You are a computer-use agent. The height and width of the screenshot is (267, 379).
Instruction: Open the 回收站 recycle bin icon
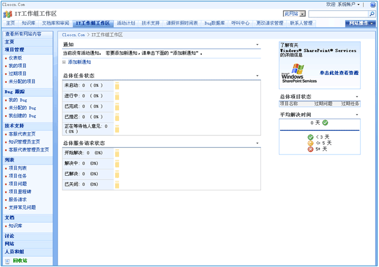[x=7, y=260]
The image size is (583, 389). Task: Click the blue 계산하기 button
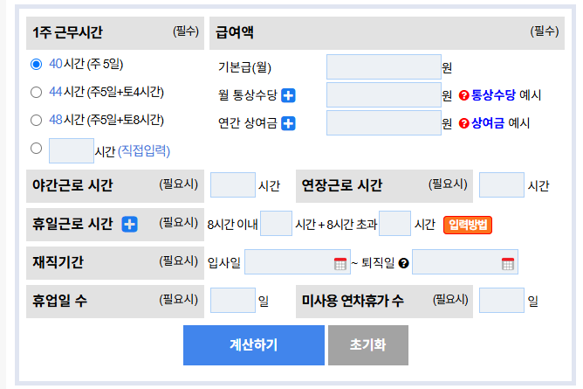pos(254,345)
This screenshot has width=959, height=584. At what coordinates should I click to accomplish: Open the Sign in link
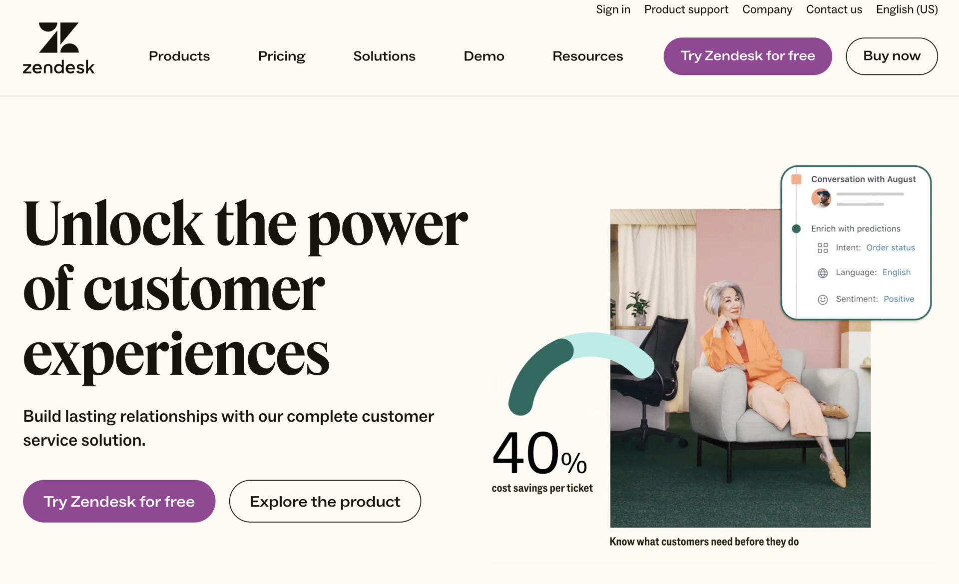coord(613,9)
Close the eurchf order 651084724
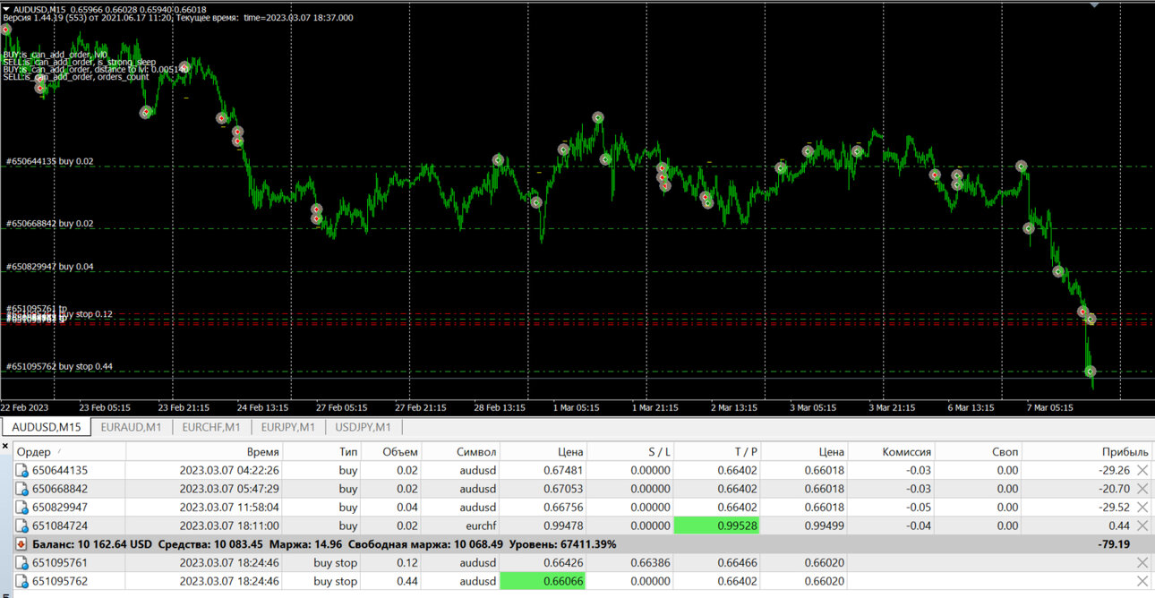 [1142, 526]
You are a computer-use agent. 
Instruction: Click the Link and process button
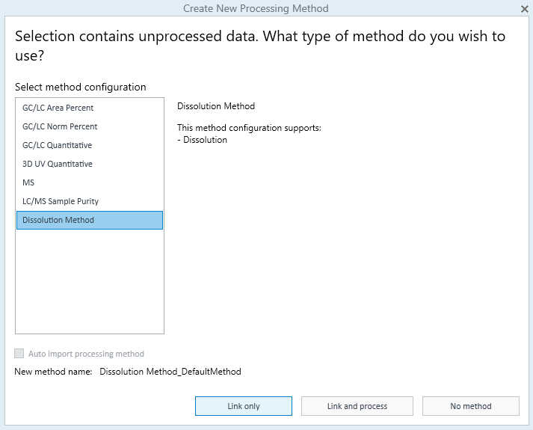tap(357, 406)
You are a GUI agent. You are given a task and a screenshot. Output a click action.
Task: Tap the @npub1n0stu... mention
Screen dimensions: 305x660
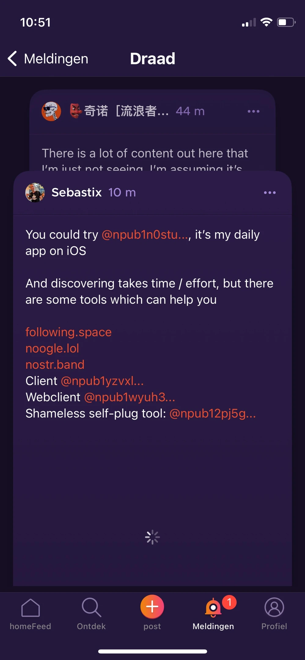pos(145,235)
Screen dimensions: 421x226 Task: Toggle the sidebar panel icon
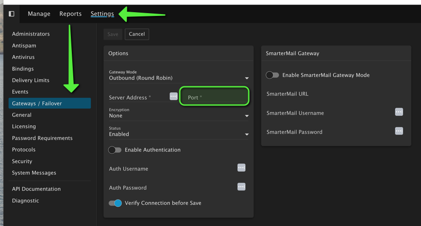(x=12, y=14)
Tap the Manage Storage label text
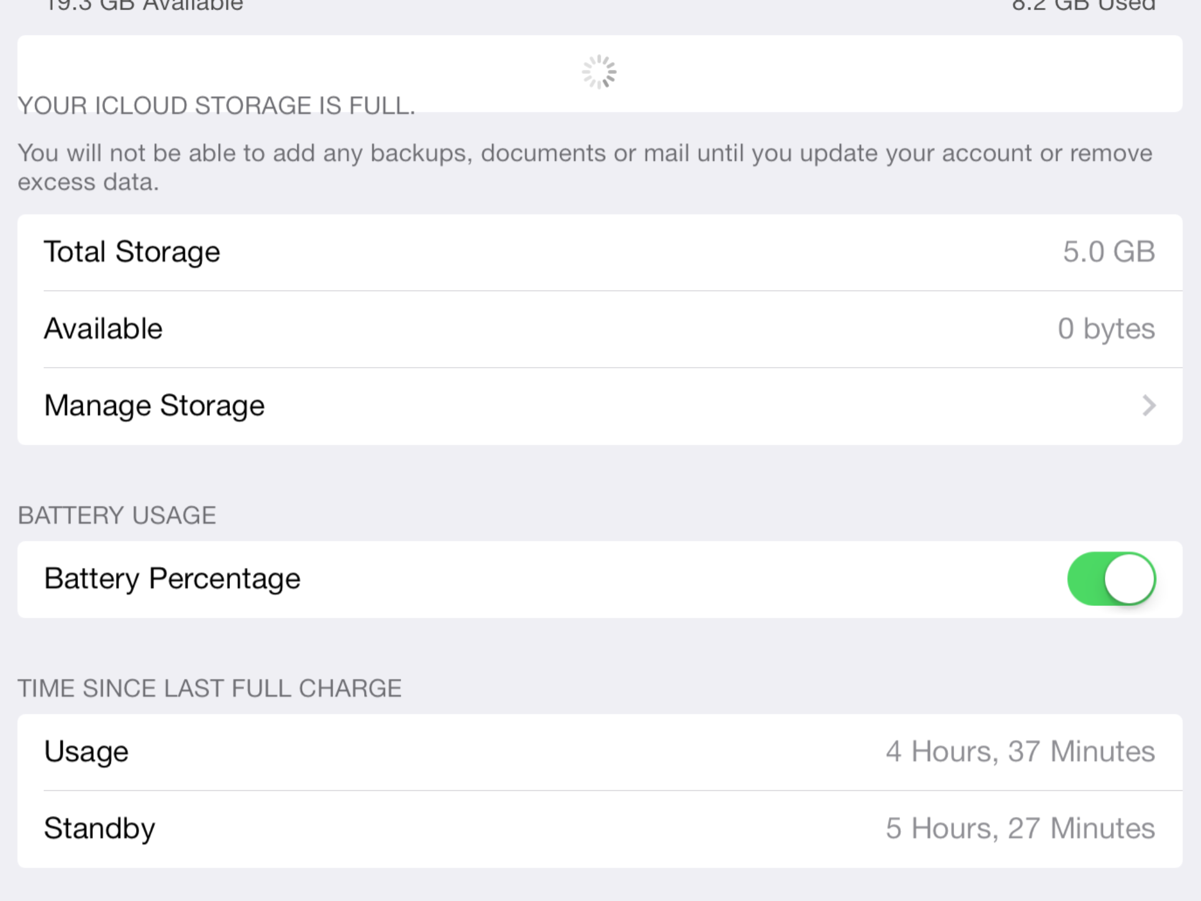This screenshot has height=901, width=1201. (155, 406)
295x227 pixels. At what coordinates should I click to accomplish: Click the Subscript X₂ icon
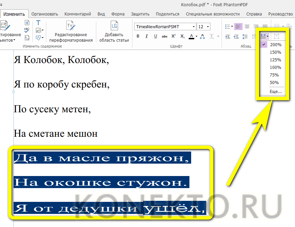pyautogui.click(x=182, y=36)
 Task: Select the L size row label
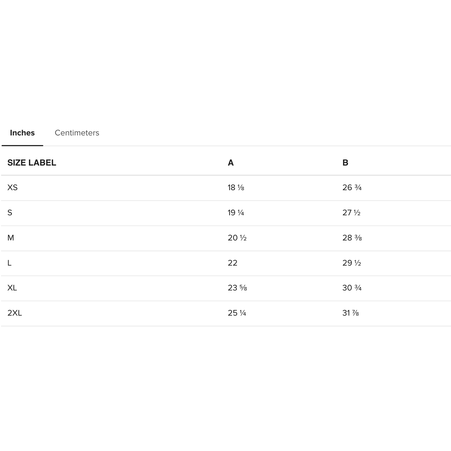click(x=9, y=263)
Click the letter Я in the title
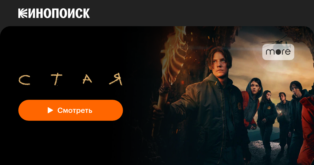 click(x=116, y=80)
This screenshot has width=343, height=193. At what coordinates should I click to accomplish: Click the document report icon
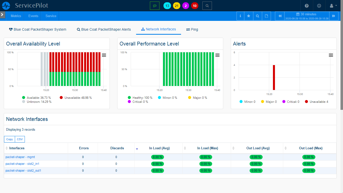266,16
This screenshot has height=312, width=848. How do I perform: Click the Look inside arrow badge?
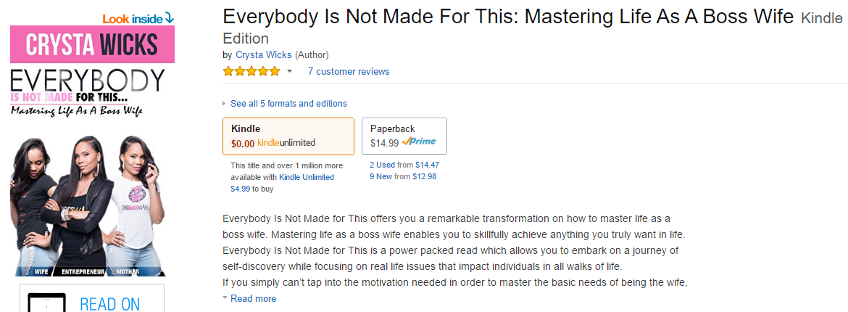[138, 18]
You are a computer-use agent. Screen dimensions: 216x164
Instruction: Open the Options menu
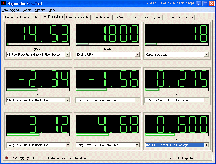tap(40, 10)
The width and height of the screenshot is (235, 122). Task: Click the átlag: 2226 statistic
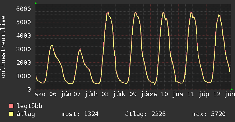145,114
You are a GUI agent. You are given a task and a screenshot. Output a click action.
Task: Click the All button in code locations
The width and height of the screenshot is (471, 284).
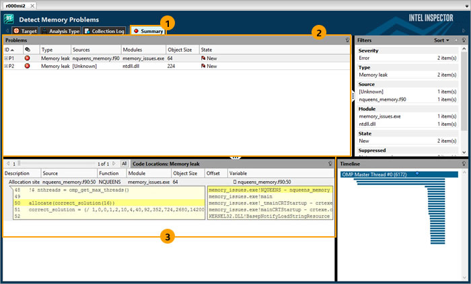point(124,164)
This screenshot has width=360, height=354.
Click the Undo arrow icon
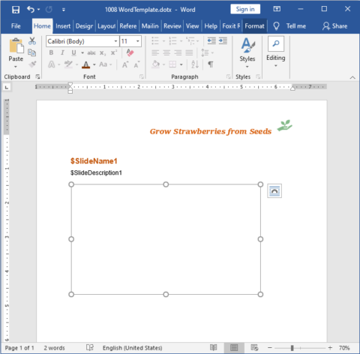[31, 10]
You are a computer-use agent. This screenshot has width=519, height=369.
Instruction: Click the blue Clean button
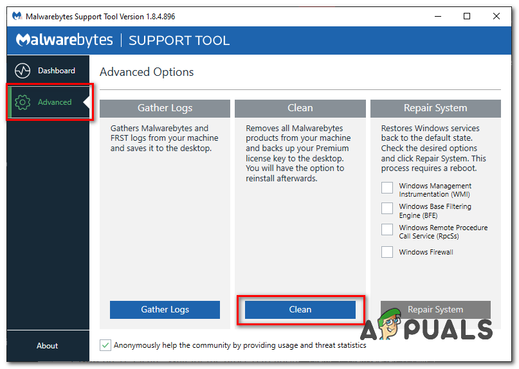[300, 309]
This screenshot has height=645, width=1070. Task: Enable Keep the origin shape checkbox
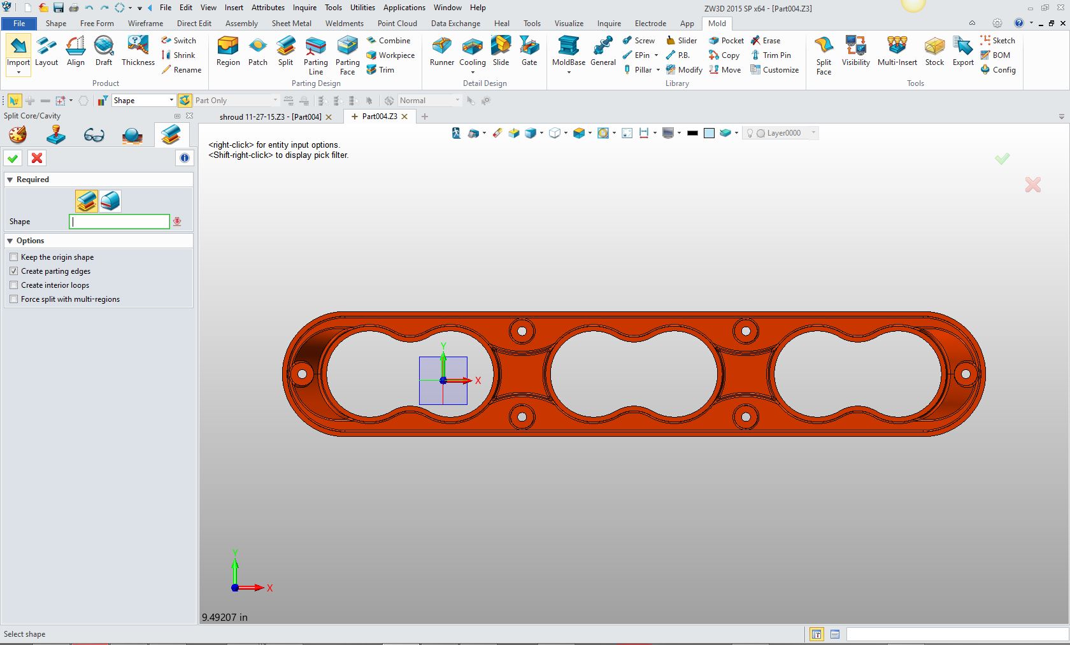tap(14, 257)
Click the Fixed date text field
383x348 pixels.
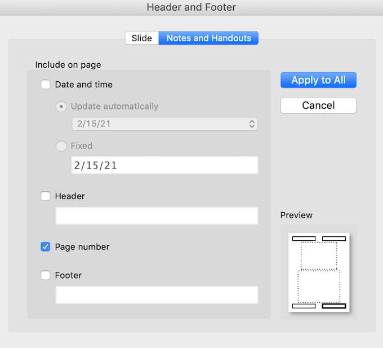(x=164, y=165)
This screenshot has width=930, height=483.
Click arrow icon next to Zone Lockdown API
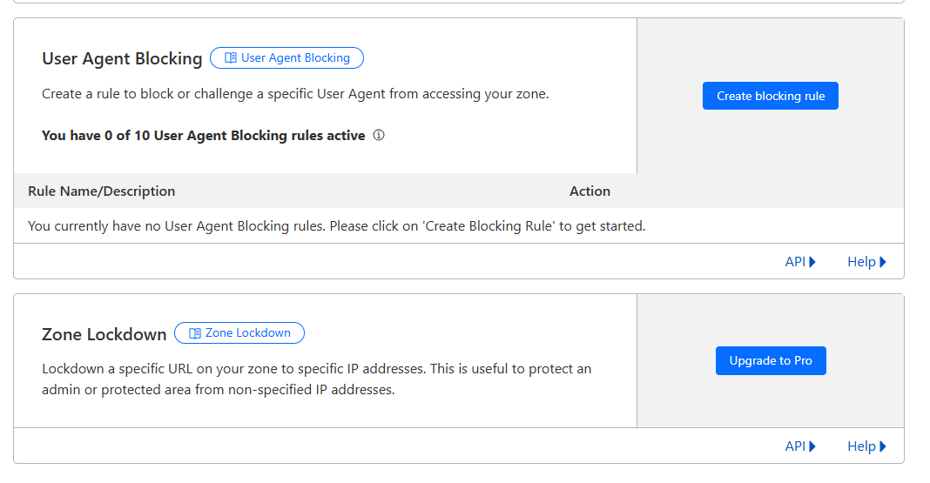pyautogui.click(x=812, y=446)
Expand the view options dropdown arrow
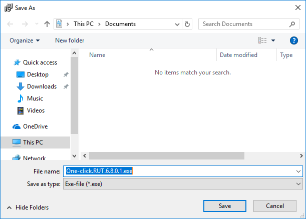Viewport: 306px width, 219px height. 273,41
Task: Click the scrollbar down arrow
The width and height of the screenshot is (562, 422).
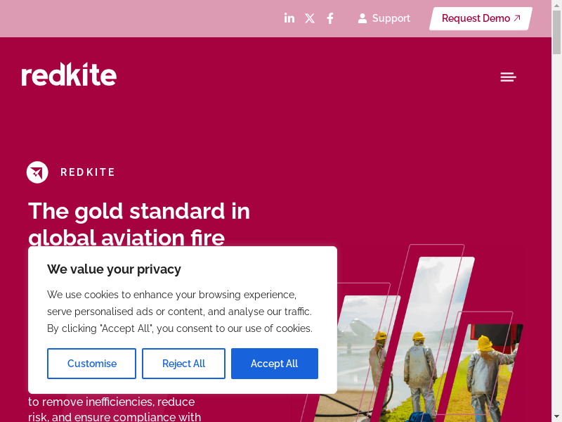Action: click(x=556, y=416)
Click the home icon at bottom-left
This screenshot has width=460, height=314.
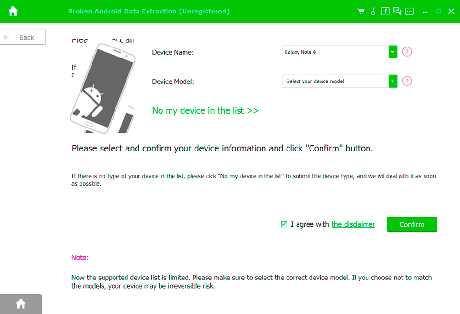[x=21, y=304]
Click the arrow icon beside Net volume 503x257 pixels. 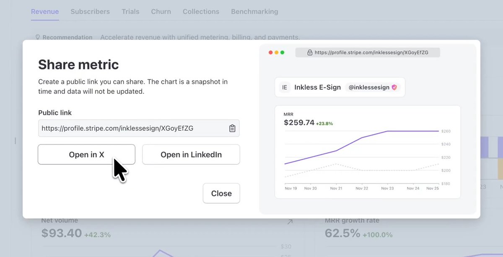pos(290,222)
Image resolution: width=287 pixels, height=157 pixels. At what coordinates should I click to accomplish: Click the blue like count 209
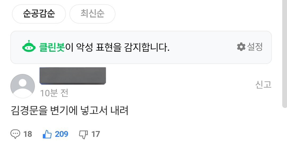(61, 134)
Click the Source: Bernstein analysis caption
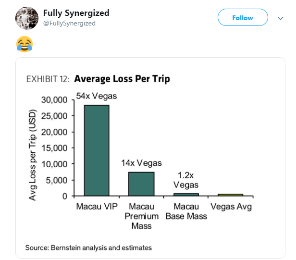296x260 pixels. click(x=88, y=248)
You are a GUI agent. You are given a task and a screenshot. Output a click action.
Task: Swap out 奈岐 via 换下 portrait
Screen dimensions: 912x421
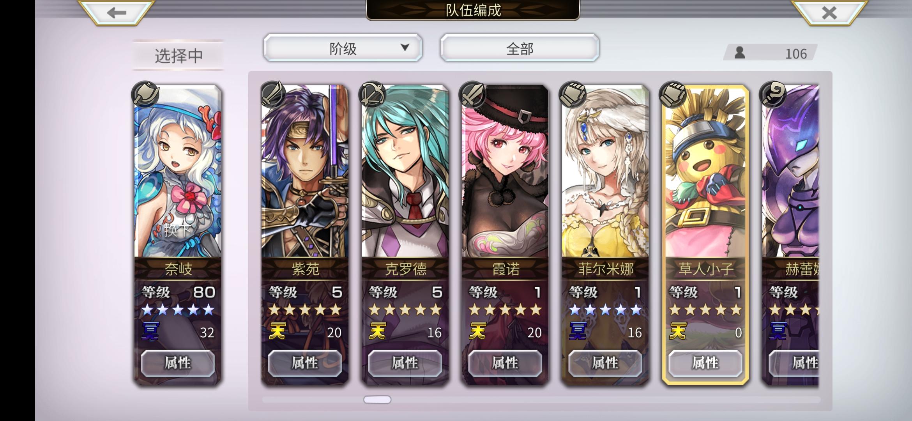tap(178, 172)

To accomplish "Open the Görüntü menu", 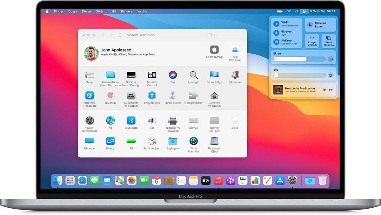I will (x=101, y=11).
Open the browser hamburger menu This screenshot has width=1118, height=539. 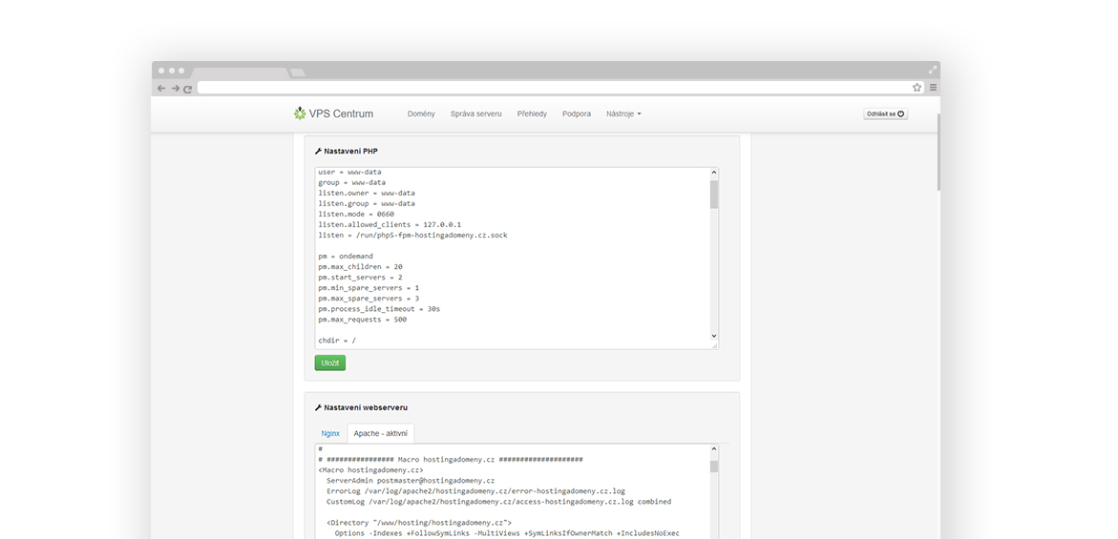(933, 88)
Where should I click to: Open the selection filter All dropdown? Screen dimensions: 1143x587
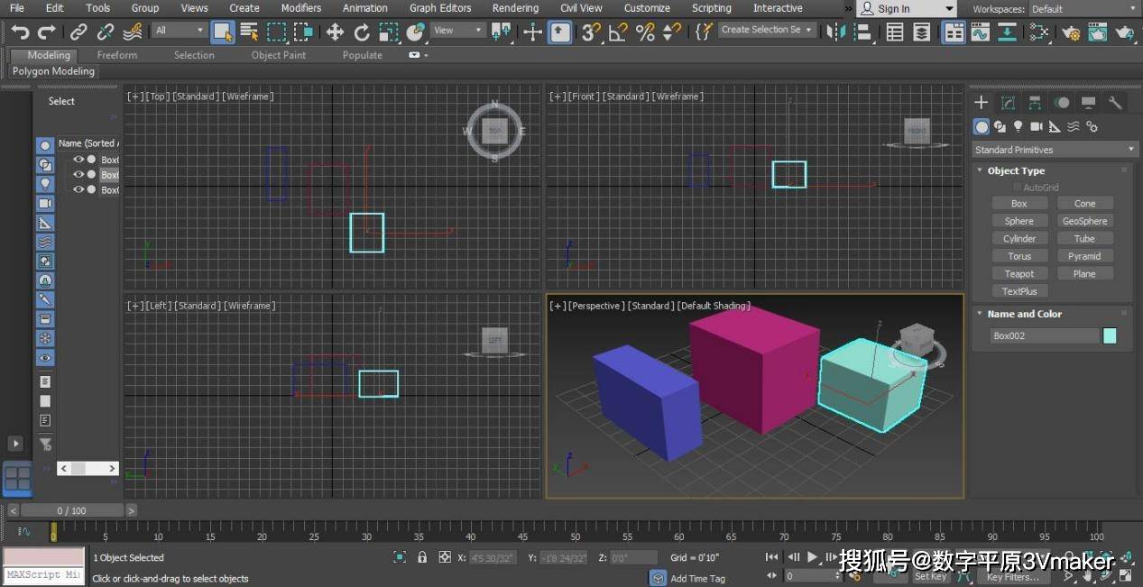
= = = =
● **Problem to work on**
Leave the pictures out, and transcribe exactly the lines above starting at the one that contains "The width and height of the screenshot is (471, 284)." and ending at the one that contains "This screenshot has width=930, height=483.".

● **Result of this task**
The width and height of the screenshot is (471, 284).
point(124,164)
This screenshot has width=360, height=354.
Click the Undo arrow icon
[31, 10]
You are a computer-use agent. This screenshot has width=519, height=369.
Instruction: Click the blue Clean button
[300, 309]
This screenshot has height=645, width=1070. Task: Enable Keep the origin shape checkbox
tap(14, 257)
Click the Fixed date text field
383x348 pixels.
(x=164, y=165)
This screenshot has width=930, height=483.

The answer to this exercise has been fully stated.